- Your task
Go through the data and copy each line that holds "beside".

#####

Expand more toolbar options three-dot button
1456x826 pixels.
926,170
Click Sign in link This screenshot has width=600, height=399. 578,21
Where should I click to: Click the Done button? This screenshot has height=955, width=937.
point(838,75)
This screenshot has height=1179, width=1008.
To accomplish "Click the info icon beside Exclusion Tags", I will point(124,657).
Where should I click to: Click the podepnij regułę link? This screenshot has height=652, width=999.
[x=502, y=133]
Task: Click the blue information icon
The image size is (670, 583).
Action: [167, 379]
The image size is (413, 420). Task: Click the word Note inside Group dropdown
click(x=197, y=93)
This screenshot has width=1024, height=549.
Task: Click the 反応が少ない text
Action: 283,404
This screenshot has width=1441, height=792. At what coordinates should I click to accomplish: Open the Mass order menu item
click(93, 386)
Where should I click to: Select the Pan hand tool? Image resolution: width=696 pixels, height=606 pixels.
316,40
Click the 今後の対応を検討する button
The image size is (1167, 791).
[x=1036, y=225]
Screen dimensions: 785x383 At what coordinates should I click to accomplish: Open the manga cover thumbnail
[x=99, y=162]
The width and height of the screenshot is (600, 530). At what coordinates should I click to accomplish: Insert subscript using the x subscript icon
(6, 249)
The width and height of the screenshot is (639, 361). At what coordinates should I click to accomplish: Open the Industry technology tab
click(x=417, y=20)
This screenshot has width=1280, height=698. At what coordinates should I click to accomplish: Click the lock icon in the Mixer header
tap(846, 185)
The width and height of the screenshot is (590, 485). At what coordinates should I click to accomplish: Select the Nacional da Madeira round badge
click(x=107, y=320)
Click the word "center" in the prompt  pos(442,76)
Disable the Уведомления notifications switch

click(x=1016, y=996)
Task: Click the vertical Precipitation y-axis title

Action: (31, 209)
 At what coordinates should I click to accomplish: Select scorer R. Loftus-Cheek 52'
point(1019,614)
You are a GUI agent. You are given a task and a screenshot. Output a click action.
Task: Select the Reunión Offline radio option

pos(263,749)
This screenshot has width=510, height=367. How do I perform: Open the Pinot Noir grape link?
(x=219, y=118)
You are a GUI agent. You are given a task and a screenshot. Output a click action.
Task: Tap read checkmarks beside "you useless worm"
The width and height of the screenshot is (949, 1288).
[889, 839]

#####

- Answer for the task
To accomplish "Click the info icon beside Exclusion Tags", I will point(124,657).
Task: Tap read checkmarks beside "you useless worm"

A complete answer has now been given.